09/04/2013

Acima de tudo, um observador

Nos meses de abril e maio, a Vila das Artes recebe mostra sobre o cineasta Jacques Tati, promovida pelo Sesc
Impossível não pensar em algum filme de Jacques Tati sem deixar escapar um sorriso. Ou um riso mesmo. Imortalizado por seus personagens cômicos, o ator e cineasta francês deixou um legado valioso não apenas no campo do humor, mas da estética, ao explorar meticulosamente elementos como cenografia, caracterização e expressão dos personagens, efeitos sonoros, cores ou contraste entre preto e branco – muitas vezes sem ajuda das palavras ou diálogos. 

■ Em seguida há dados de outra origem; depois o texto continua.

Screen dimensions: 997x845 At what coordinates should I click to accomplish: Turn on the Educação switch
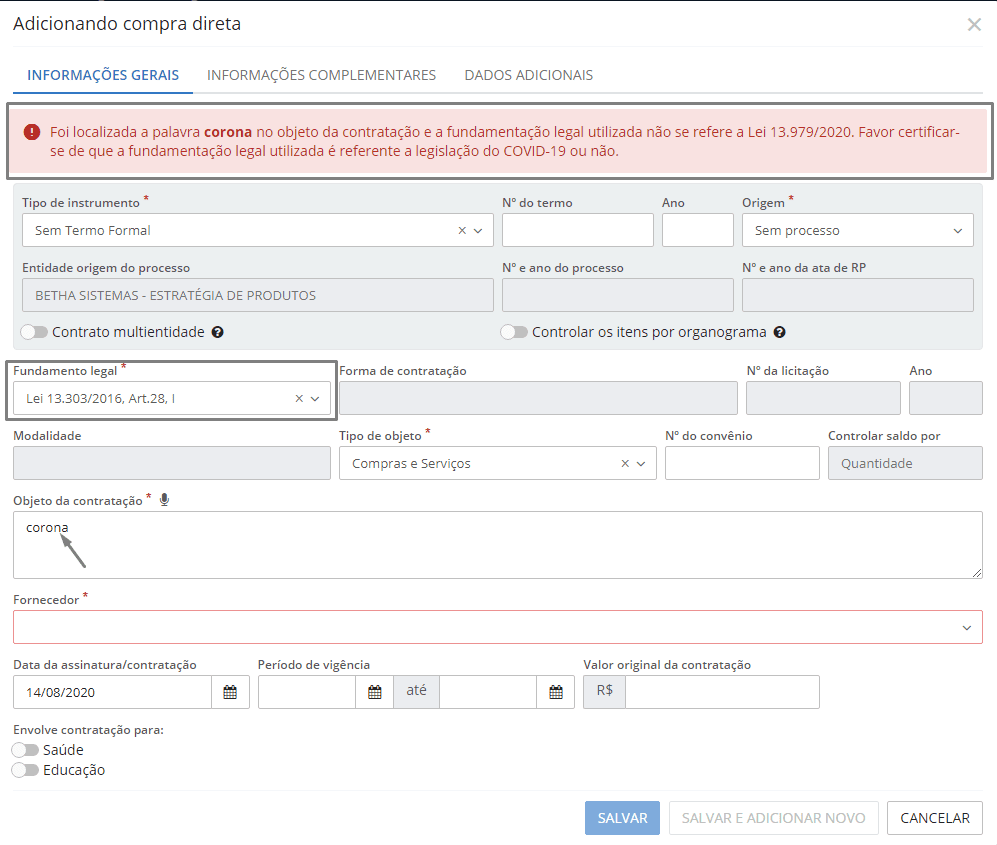coord(25,770)
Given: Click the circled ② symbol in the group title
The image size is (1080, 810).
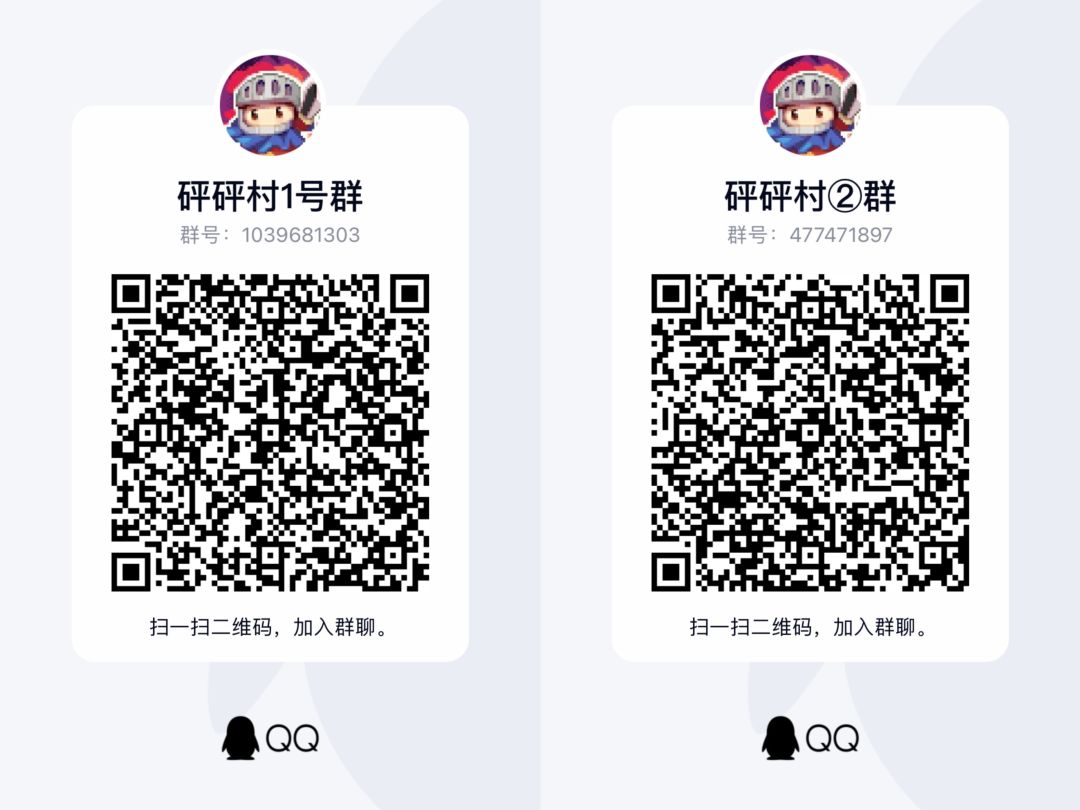Looking at the screenshot, I should point(844,197).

Cartaz do filme Meu Tio, de 1954, que integra a mostra realizada na Vila das Artes

Não obstante, Tati ainda é pouco conhecido pelo grande público brasileiro. Pensando nisso, o Sesc, em parceria com a Embaixada da França e Cultures France, promove a mostra “Tati por Inteiro”, que chegou a Fortaleza no último dia 3, na Vila das Artes. As exibições acontecem durante os meses de abril e maio, toda quarta-feira, sempre às 18h30. A ação vem na esteira do sucesso da Mostra de Cinema Francês Contemporâneo, realizada em 2009 pela Embaixada da França, também em parceria com o Sesc. 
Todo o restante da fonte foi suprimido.